Your task | Please update the reading text below from "It’s a modest-sized" to "can possibly anticipate.", changing "map" to "trail map", and write out that passage.

======== Reading text

The Value of Ignorance

Robert Finch

Thoreau once wrote, “A man’s ignorance can be a useful, even a beautiful thing.” One day last summer I experienced the truth of this first-hand. For some time I had noticed a small new sign on the east side of Route 6, shortly before the Truro Center exit that said “Conservation Trails.” So I decided to check it out. I pulled off the highway into a small parking lot, where a map identified the area as the ANSEL CHAPLIN AND DAVID KUECHLE CONSERVATION AREA, owned and maintained jointly by the Truro Conservation Trust and the Town of Truro.

It’s a modest-sized area, but it abuts the National Seashore. It contains two loop trails, the longer of which is less than a mile in length. An arrow on the map marked the highest point on the trail – a dizzying 124 feet above sea level – where it promises a “View of Atlantic.” I didn’t need that extra enticement to explore the property, but it added to my anticipation. I soon learned, however, that anticipation is not necessarily what you get, or even what you can possibly anticipate.

I set off on the trail to my right that winds through familiar stands of oak and pine. No surprises there. After a pleasant, gentle fifteen-minute walk I came to the summit of the property, where a bench had been recently installed. Here was where the map had promised a “View of the Atlantic.” It could more accurately be called a “peek” at the Atlantic, for it was just that: a narrow sliver of sea-blue water already nearly obscured by the surrounding pines. And even this “peek” had been created by the Trust where three or four sizable pines had been cut down in front of the bench.

I started back on the northern section of the trail, and as I did, I noticed some buildings through the woods, which I took to be private homes. The trail continued gently down until all of a sudden on my right I saw what looked like an open meadow rising gently up for several hundred feet to a barn-like structure. The trail passed within a few yards of this meadow, so I went off it briefly to have a look. As I did, I was startled to see two figures: life-size sculptures of a man and a woman in the posture of striding towards one another. They were constructed of a mixture of wooden strips, stakes, wires, steel rods, re-bars, and a stiff plaster-like substance. The figures had a deliberately shredded look, with only half the face here, have a hand there. They reminded me of nothing so much the Army of the Dead, the half-eaten-away zombies in the HBO series, Game of Thrones. Their bizarre appearance here in a benign meadow next to a small conservation area was unnerving, to say the least, but also eerily appropriate for a world shredded by COVID-19. I stood gazing at them for a long, long time.

================
======== Recorded data

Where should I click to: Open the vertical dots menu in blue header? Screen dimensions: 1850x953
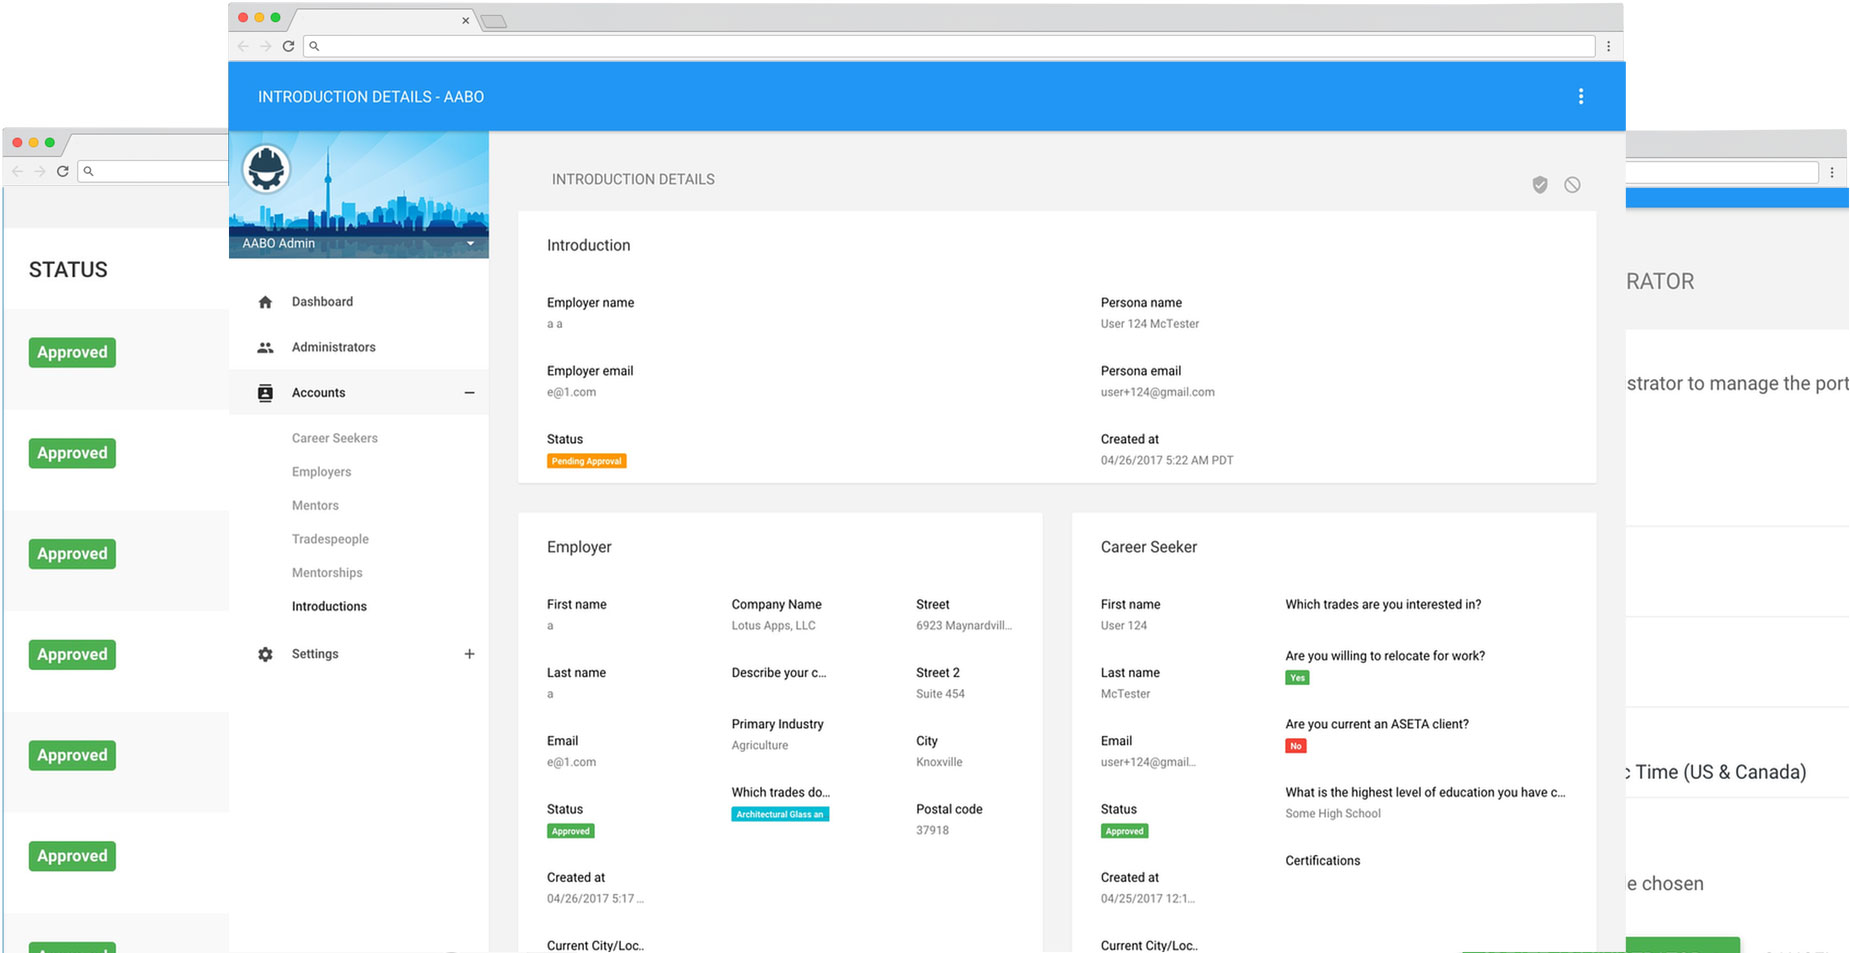click(1580, 97)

================

Output for this task |
It’s a modest-sized area, but it abuts the National Seashore. It contains two loop trails, the longer of which is less than a mile in length. An arrow on the trail map marked the highest point on the trail – a dizzying 124 feet above sea level – where it promises a “View of Atlantic.” I didn’t need that extra enticement to explore the property, but it added to my anticipation. I soon learned, however, that anticipation is not necessarily what you get, or even what you can possibly anticipate.